Despite these setbacks, core sectors like energy and utilities continue to grow. Officials emphasize that these changes represent smart adjustments, not abandonment of Vision 2030 goals.
Key impacts include:
- Reduced contract values by up to 75 percent in some quarters.
- Shift toward selective investments in sustainable transport and public infrastructure.
- Continued awards from clients like Diriyah Company for cultural and tourism sites.
UAE Leads Regional Project Spending
While Saudi Arabia slows, the United Arab Emirates steps up as the GCC leader in construction activity. The UAE has nearly matched its 2024 contract awards, driven by strong investments in aviation, real estate, and public private partnerships.
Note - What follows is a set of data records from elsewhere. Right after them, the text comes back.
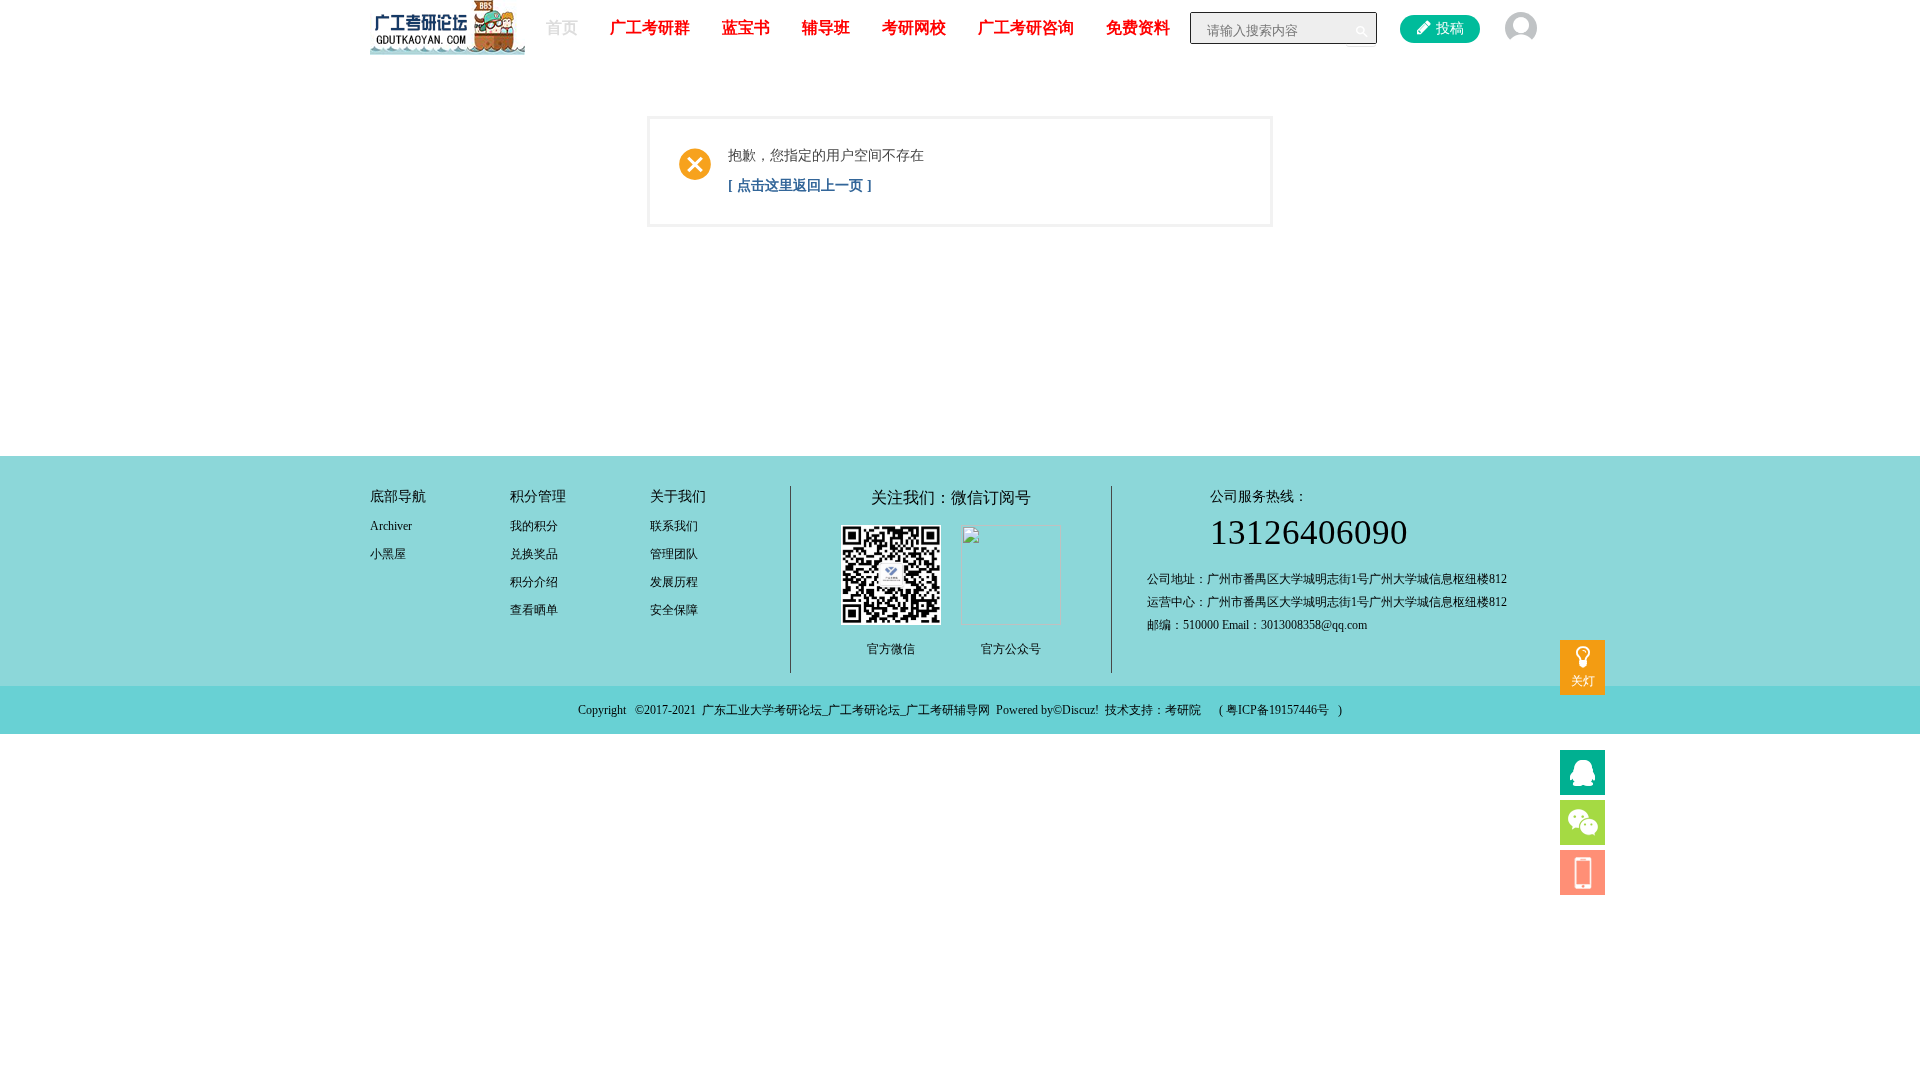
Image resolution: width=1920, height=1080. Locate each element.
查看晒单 (534, 610)
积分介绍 (534, 582)
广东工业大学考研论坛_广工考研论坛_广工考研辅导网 (846, 710)
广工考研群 (650, 27)
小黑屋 (388, 554)
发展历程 (674, 582)
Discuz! (1080, 710)
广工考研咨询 (1026, 27)
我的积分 (534, 526)
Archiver (391, 526)
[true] (1361, 31)
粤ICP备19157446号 (1277, 710)
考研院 (1183, 710)
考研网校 (914, 27)
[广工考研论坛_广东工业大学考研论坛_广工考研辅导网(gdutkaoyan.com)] (447, 26)
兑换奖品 (534, 554)
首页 (562, 27)
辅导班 (826, 27)
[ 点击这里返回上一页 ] (800, 185)
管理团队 (674, 554)
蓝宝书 (746, 27)
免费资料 (1138, 27)
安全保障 (674, 610)
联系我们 (674, 526)
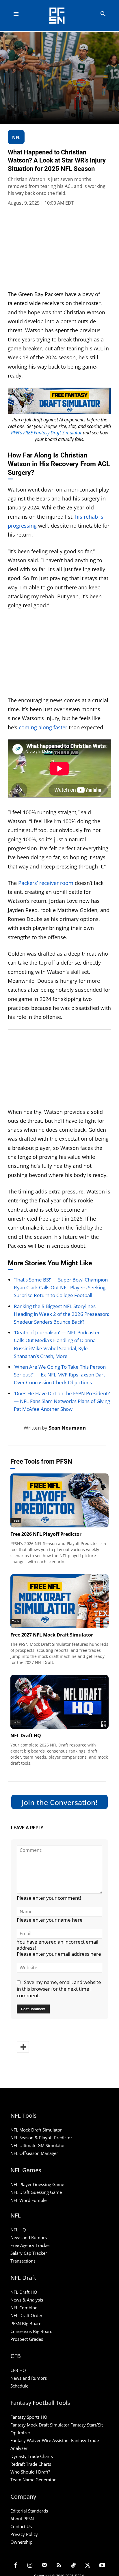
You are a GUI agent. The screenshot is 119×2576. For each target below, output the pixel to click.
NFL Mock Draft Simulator (36, 2130)
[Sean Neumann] (16, 1428)
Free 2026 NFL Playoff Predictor (45, 1534)
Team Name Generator (33, 2479)
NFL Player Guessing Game (37, 2185)
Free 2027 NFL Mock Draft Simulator (51, 1635)
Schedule (19, 2386)
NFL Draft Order (26, 2316)
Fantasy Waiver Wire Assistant (40, 2441)
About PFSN (22, 2518)
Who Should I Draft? (30, 2472)
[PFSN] (61, 15)
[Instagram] (30, 2566)
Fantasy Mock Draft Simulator (39, 2425)
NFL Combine (23, 2308)
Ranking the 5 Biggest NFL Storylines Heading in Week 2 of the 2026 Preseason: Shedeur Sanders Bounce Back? (61, 1314)
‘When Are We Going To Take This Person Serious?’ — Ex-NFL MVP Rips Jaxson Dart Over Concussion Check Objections (60, 1374)
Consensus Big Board (31, 2331)
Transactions (23, 2261)
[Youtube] (102, 2566)
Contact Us (21, 2526)
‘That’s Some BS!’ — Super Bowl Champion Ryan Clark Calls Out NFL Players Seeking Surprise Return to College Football (61, 1287)
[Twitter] (87, 2566)
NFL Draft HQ (25, 1735)
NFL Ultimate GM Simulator (37, 2146)
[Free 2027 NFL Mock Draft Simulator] (59, 1601)
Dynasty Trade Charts (31, 2456)
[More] (23, 2047)
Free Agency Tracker (30, 2245)
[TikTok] (73, 2566)
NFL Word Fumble (28, 2200)
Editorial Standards (29, 2511)
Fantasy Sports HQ (28, 2417)
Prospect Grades (26, 2339)
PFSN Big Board (26, 2323)
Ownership (21, 2542)
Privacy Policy (24, 2534)
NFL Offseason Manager (34, 2153)
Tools (16, 1520)
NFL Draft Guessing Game (36, 2192)
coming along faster (43, 727)
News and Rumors (28, 2237)
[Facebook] (15, 2566)
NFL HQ (18, 2230)
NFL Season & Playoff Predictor (41, 2137)
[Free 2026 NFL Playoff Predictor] (59, 1500)
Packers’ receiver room (45, 882)
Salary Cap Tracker (28, 2253)
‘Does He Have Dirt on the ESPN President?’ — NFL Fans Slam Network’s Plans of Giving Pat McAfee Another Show (62, 1401)
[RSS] (59, 2566)
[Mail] (44, 2566)
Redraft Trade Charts (30, 2464)
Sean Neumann (67, 1427)
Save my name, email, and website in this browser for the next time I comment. (59, 1989)
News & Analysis (26, 2300)
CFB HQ (18, 2370)
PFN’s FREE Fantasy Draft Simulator (46, 432)
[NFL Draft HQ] (59, 1702)
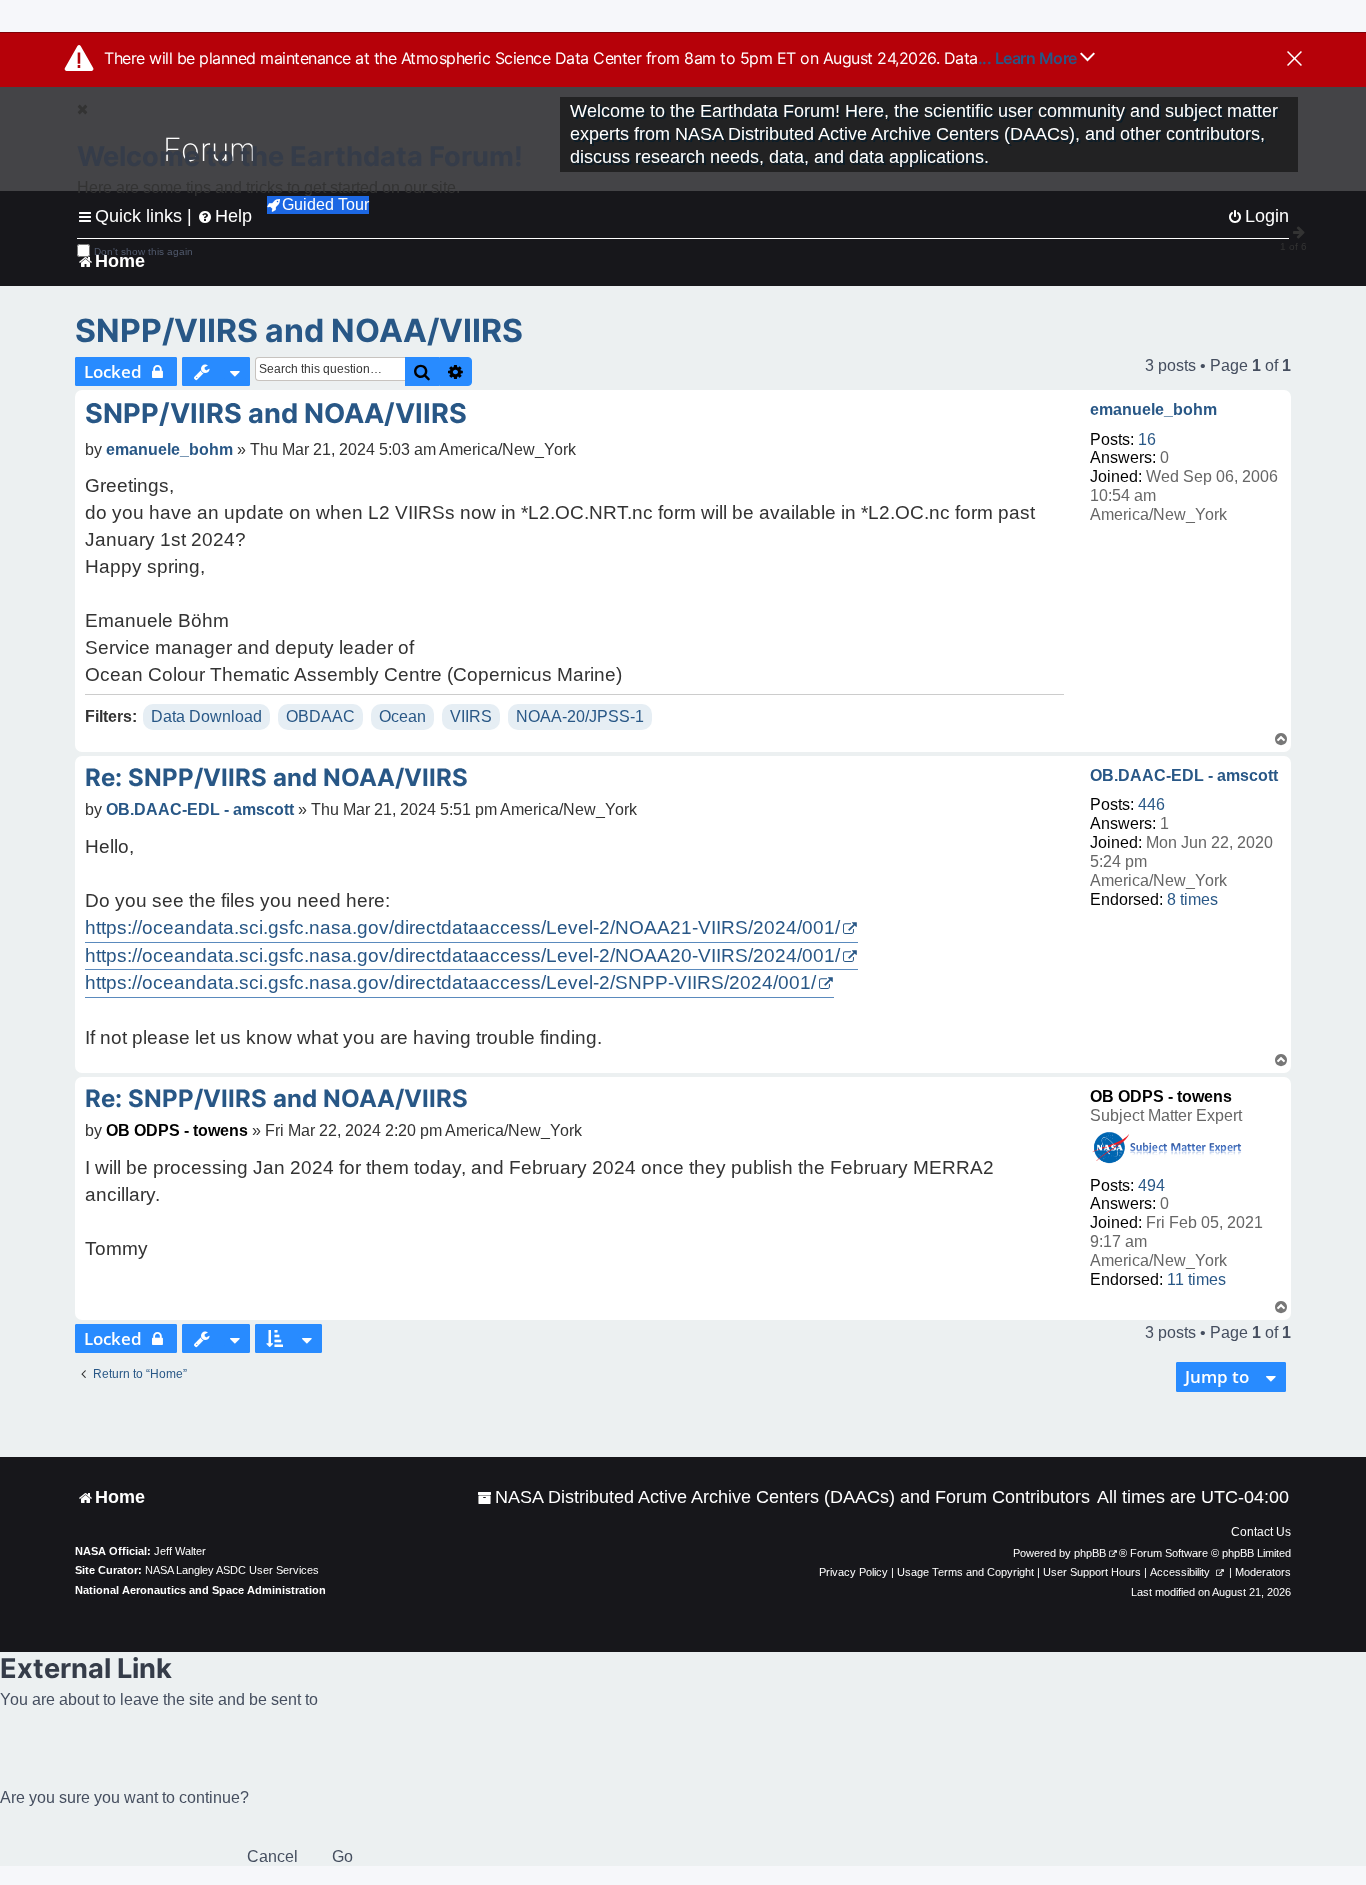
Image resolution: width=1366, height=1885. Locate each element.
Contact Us (1261, 1532)
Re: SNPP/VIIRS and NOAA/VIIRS (276, 777)
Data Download (206, 716)
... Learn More (1029, 58)
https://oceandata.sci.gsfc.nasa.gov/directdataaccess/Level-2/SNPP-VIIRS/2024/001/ (450, 982)
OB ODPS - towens (1161, 1096)
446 (1151, 804)
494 (1151, 1185)
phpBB (1090, 1553)
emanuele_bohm (1153, 409)
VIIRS (471, 716)
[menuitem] (783, 1497)
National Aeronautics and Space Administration (200, 1590)
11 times (1196, 1279)
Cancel (272, 1856)
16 (1147, 439)
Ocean (402, 716)
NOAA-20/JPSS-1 (580, 716)
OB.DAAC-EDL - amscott (1184, 775)
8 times (1192, 899)
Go (342, 1856)
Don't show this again (143, 251)
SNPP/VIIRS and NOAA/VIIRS (299, 330)
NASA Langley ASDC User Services (232, 1570)
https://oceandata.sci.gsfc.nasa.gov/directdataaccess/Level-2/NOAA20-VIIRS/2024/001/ (462, 955)
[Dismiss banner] (1294, 60)
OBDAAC (320, 716)
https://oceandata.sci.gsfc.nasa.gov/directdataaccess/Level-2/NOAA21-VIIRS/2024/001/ (462, 927)
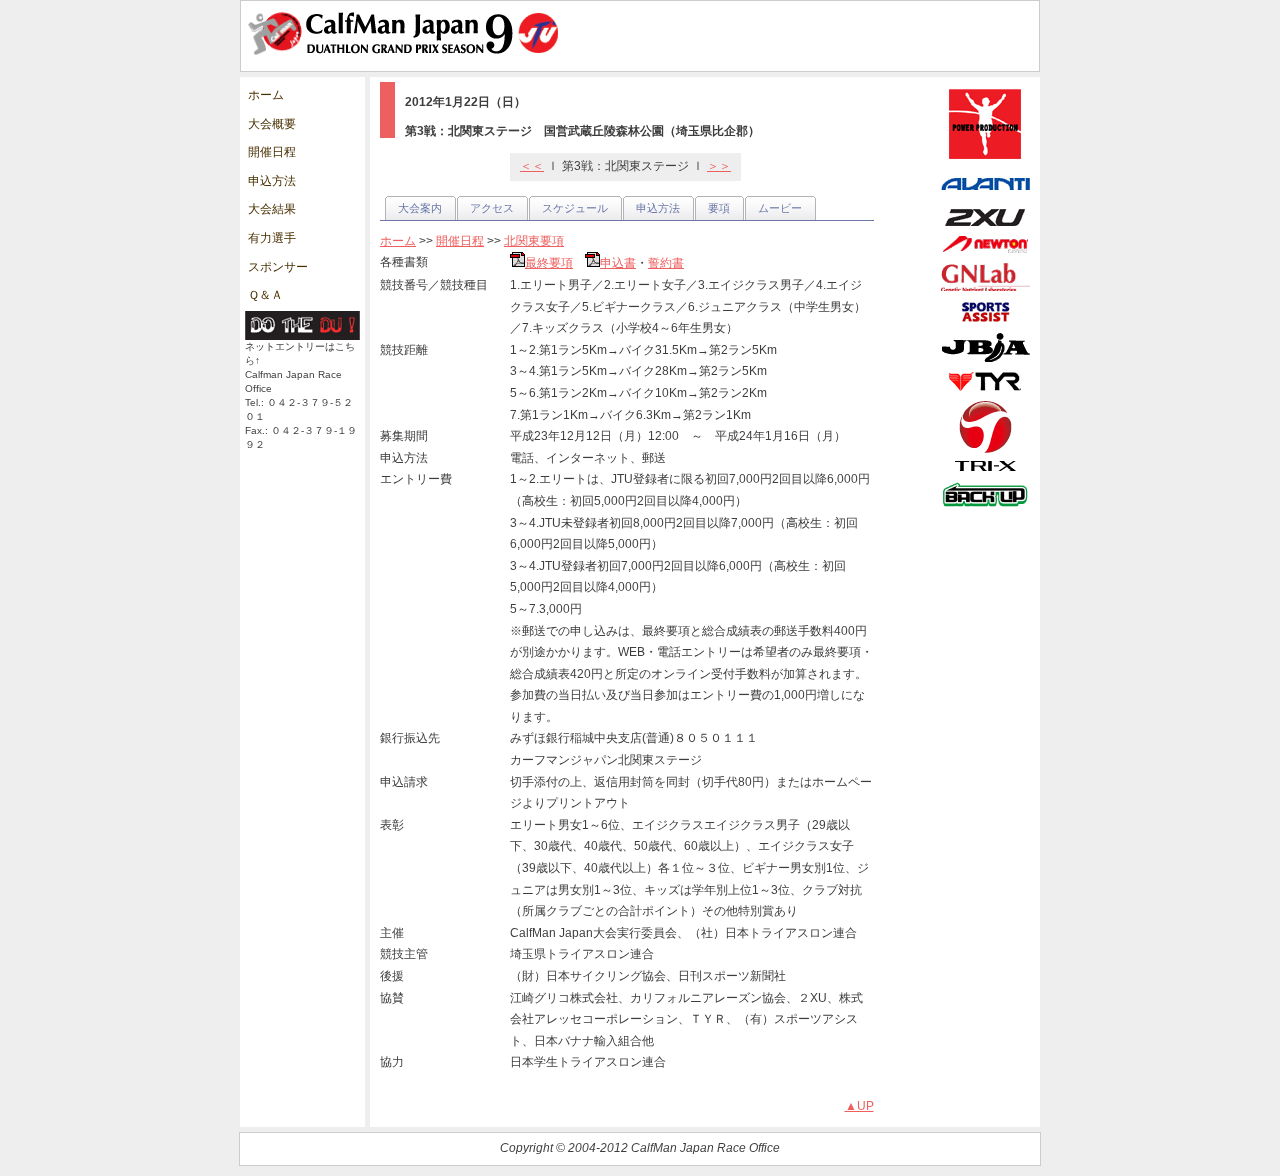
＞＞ (719, 166)
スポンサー (278, 267)
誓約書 (666, 263)
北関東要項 (534, 241)
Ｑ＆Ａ (265, 295)
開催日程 (272, 152)
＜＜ (532, 166)
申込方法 (272, 181)
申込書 (618, 263)
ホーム (266, 95)
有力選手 (272, 238)
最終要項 (549, 263)
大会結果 (272, 209)
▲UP (859, 1106)
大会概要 (272, 124)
Dubai and Abu Dhabi push forward with projects like airport expansions and smart city initiatives. This momentum helps offset regional declines and attracts international contractors seeking stable opportunities.
Experts forecast the UAE’s construction sector to grow by 9 percent in 2025, fueled by economic diversification and tourism booms. Compared to neighbors, the UAE benefits from more flexible spending policies.
| Country | Contract Awards (Jan-May 2025, in billions) | Change from 2024 |
|---|---|---|
| Saudi Arabia | 25 | -72% |
| UAE | 30 | -5% |
| Other GCC | 12 | -20% |
| Total GCC | 67 | -39% |
Broader Opportunities in Middle East Construction
Even with the slowdown, the Middle East offers large scale construction chances in 2025. The region’s project pipeline, valued at 3.7 trillion dollars, focuses on transportation, buildings, and social infrastructure to support growing populations.
Countries like Qatar and Oman maintain steady awards in sports venues and energy projects. Public private partnerships emerge as a key model to fund developments without straining national budgets.
Investors eye aviation hubs and real estate in the UAE, while Saudi Arabia prioritizes core infrastructure over expansive visions. This balanced approach ensures long term growth despite short term cuts.
Future Outlook and Challenges
Looking ahead, the construction sector in the GCC could rebound if oil prices stabilize and global investments flow in. Forecasts suggest a promising outlook through 2028, with annual spending potentially reaching 175 billion dollars on industrial and mega projects.
Challenges remain, including geopolitical tensions and supply chain issues. However, diversification efforts continue to drive demand for skilled workers and innovative building techniques.
Stakeholders recommend focusing on sustainable practices to attract funding. As the region adapts, opportunities for contractors and consultants persist in high demand areas.